_Information supplied_:
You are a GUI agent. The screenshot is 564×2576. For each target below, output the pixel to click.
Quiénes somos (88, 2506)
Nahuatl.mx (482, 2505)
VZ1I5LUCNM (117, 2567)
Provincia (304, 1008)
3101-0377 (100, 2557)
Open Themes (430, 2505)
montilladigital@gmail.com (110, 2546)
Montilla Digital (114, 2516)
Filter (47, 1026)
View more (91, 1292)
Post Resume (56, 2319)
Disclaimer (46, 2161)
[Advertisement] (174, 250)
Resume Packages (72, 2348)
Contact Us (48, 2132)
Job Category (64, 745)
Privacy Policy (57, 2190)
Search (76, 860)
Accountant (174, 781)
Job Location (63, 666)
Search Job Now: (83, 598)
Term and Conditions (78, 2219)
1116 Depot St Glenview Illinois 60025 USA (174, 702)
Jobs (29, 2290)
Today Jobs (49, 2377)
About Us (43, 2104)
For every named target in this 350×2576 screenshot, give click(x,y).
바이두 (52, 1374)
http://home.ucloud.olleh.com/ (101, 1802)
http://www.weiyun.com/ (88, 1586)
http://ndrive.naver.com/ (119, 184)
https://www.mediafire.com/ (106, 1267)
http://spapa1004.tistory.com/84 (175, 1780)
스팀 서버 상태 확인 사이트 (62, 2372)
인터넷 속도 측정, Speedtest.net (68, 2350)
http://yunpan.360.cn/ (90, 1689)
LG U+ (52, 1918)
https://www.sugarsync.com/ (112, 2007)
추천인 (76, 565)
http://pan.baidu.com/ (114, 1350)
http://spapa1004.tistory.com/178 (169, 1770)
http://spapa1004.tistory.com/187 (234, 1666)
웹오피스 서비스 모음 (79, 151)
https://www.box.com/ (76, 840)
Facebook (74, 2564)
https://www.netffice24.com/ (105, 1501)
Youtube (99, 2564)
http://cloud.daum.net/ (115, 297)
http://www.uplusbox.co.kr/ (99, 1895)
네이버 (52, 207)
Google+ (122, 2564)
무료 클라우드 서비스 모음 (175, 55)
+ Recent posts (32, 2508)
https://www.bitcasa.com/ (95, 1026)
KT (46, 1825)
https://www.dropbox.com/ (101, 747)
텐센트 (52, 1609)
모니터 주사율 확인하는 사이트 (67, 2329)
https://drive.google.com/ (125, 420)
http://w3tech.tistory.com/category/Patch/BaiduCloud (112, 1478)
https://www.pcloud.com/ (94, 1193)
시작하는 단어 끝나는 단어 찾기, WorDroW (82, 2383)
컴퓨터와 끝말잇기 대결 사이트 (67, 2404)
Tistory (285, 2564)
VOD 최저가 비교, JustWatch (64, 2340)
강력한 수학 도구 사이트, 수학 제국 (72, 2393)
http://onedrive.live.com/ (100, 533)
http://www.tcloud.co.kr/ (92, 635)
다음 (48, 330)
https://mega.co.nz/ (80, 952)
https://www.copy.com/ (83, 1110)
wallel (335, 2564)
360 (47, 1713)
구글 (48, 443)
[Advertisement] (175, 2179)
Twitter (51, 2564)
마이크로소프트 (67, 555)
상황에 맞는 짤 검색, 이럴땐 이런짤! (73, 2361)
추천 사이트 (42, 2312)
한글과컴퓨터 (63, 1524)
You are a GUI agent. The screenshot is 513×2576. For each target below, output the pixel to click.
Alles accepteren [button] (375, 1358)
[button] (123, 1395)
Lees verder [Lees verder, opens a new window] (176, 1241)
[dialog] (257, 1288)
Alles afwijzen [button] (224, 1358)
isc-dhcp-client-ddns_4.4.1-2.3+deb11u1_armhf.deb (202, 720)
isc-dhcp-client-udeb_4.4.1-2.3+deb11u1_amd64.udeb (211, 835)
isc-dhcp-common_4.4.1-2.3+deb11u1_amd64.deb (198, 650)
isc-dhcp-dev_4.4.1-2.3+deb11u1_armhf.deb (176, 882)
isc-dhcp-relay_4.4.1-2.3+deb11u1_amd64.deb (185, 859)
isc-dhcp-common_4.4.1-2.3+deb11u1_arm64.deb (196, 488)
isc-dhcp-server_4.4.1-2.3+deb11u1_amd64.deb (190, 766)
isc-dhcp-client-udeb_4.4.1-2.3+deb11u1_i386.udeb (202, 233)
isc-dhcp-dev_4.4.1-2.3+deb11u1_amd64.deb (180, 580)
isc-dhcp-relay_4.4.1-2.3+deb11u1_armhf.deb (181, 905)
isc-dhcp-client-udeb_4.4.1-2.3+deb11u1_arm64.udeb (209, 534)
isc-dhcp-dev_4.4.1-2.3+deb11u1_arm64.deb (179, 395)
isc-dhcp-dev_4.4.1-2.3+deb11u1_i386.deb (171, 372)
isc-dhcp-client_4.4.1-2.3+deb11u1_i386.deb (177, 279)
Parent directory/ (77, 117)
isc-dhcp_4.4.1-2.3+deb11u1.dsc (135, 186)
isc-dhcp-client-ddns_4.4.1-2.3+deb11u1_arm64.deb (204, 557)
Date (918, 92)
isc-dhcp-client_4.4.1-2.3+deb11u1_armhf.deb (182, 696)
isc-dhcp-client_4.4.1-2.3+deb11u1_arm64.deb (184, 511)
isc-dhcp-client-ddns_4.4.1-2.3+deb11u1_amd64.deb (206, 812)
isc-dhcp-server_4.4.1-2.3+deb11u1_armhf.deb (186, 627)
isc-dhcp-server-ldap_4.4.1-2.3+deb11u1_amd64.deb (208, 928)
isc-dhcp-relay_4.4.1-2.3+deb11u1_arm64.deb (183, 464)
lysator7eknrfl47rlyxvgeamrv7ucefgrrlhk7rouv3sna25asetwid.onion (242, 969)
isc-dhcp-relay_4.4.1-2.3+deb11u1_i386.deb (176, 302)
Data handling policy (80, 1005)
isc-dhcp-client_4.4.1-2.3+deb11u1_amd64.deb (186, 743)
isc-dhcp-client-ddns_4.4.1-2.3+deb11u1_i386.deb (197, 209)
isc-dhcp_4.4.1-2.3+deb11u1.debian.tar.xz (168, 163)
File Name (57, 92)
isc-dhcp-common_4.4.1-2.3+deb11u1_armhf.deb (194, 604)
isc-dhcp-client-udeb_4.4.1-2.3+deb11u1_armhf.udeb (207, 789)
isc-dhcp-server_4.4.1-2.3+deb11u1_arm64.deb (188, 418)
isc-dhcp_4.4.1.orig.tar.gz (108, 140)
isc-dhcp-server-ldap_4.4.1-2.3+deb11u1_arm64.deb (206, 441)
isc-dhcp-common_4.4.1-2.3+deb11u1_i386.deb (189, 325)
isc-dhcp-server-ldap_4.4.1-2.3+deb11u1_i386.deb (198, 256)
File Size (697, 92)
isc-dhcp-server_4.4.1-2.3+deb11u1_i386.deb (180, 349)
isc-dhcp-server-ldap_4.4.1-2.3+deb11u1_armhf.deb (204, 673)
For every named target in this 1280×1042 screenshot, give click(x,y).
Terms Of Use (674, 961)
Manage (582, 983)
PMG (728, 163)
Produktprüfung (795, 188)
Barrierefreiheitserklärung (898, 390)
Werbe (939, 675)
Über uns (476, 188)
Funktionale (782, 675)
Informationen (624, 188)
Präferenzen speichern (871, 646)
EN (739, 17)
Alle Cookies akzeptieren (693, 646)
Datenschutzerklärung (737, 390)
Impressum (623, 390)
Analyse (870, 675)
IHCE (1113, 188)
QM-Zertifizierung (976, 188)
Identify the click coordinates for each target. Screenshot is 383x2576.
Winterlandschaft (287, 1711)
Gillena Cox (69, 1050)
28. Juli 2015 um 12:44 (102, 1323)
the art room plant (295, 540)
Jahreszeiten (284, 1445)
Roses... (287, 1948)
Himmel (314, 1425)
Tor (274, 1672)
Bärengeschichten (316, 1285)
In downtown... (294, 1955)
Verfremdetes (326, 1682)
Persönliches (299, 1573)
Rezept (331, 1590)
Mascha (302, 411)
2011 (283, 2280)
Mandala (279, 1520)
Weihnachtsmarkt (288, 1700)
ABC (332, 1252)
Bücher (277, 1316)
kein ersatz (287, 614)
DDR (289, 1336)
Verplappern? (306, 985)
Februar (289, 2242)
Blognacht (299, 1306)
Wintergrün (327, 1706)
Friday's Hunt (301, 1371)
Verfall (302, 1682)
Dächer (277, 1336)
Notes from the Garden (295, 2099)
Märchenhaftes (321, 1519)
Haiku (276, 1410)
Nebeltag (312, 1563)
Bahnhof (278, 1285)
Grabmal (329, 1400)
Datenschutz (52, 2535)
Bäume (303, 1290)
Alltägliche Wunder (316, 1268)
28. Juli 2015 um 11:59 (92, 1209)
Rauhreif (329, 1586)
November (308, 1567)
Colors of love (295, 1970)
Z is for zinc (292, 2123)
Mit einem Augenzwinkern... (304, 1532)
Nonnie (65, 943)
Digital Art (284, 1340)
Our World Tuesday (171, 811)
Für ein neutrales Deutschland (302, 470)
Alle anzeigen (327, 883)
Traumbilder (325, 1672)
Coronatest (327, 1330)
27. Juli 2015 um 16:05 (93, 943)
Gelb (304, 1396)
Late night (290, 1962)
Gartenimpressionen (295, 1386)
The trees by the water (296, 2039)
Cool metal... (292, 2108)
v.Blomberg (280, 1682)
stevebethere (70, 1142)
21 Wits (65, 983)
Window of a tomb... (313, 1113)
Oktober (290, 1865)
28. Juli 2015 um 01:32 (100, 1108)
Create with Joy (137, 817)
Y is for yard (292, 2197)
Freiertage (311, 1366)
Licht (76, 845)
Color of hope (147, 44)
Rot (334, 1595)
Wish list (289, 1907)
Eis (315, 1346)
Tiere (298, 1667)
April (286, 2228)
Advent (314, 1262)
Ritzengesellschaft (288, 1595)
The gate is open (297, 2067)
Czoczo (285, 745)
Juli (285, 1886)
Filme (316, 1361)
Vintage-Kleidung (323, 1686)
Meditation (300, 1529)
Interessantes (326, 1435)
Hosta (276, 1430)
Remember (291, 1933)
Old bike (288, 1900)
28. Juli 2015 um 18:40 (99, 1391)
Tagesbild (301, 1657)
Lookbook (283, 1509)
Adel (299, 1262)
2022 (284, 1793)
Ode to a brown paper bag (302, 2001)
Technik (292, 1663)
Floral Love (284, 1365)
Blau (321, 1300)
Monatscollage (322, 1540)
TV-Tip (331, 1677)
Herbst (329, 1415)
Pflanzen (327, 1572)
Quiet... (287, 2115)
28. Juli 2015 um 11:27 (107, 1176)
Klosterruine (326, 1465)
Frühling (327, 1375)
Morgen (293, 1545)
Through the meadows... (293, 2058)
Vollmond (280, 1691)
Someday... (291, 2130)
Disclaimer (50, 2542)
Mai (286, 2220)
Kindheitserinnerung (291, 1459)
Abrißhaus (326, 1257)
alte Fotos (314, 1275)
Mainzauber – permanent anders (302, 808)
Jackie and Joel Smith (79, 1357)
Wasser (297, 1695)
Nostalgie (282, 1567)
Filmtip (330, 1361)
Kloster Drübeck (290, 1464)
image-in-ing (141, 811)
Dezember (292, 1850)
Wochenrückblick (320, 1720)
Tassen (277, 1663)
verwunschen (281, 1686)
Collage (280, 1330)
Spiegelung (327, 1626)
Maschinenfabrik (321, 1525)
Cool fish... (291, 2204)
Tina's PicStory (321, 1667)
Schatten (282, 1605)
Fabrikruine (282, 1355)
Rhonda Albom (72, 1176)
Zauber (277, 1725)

_Exercise instructions_: Turn the material, from its first line through the line containing "강력한 수학 도구 사이트, 수학 제국 (72, 2393)", into a numbered list, leaving out any blank lines.

_Answer for this exercise_:
1. You are a GUI agent. The screenshot is 564×2576. For each target below, output the pixel to click.
2. Quiénes somos (88, 2506)
3. Nahuatl.mx (482, 2505)
4. VZ1I5LUCNM (117, 2567)
5. Provincia (304, 1008)
6. 3101-0377 (100, 2557)
7. Open Themes (430, 2505)
8. montilladigital@gmail.com (110, 2546)
9. Montilla Digital (114, 2516)
10. Filter (47, 1026)
11. View more (91, 1292)
12. Post Resume (56, 2319)
13. Disclaimer (46, 2161)
14. [Advertisement] (174, 250)
15. Resume Packages (72, 2348)
16. Contact Us (48, 2132)
17. Job Category (64, 745)
18. Privacy Policy (57, 2190)
19. Search (76, 860)
20. Accountant (174, 781)
21. Job Location (63, 666)
22. Search Job Now: (83, 598)
23. Term and Conditions (78, 2219)
24. 1116 Depot St Glenview Illinois 60025 USA (174, 702)
25. Jobs (29, 2290)
26. Today Jobs (49, 2377)
27. About Us (43, 2104)
28. For every named target in this 350×2576 screenshot, give click(x,y).
29. 바이두 (52, 1374)
30. http://home.ucloud.olleh.com/ (101, 1802)
31. http://www.weiyun.com/ (88, 1586)
32. http://ndrive.naver.com/ (119, 184)
33. https://www.mediafire.com/ (106, 1267)
34. http://spapa1004.tistory.com/84 (175, 1780)
35. 스팀 서버 상태 확인 사이트 (62, 2372)
36. 인터넷 속도 측정, Speedtest.net (68, 2350)
37. http://yunpan.360.cn/ (90, 1689)
38. LG U+ (52, 1918)
39. https://www.sugarsync.com/ (112, 2007)
40. 추천인 (76, 565)
41. http://pan.baidu.com/ (114, 1350)
42. http://spapa1004.tistory.com/178 (169, 1770)
43. http://spapa1004.tistory.com/187 (234, 1666)
44. 웹오피스 서비스 모음 (79, 151)
45. https://www.box.com/ (76, 840)
46. Facebook (74, 2564)
47. https://www.netffice24.com/ (105, 1501)
48. Youtube (99, 2564)
49. http://cloud.daum.net/ (115, 297)
50. http://www.uplusbox.co.kr/ (99, 1895)
51. 네이버 (52, 207)
52. Google+ (122, 2564)
53. 무료 클라우드 서비스 모음 (175, 55)
54. + Recent posts (32, 2508)
55. https://www.bitcasa.com/ (95, 1026)
56. KT (46, 1825)
57. https://www.dropbox.com/ (101, 747)
58. 텐센트 (52, 1609)
59. 모니터 주사율 확인하는 사이트 (67, 2329)
60. https://drive.google.com/ (125, 420)
61. http://w3tech.tistory.com/category/Patch/BaiduCloud (112, 1478)
62. https://www.pcloud.com/ (94, 1193)
63. 시작하는 단어 끝나는 단어 찾기, WorDroW (82, 2383)
64. 컴퓨터와 끝말잇기 대결 사이트 (67, 2404)
65. Tistory (285, 2564)
66. VOD 최저가 비교, JustWatch (64, 2340)
67. 강력한 수학 도구 사이트, 수학 제국 (72, 2393)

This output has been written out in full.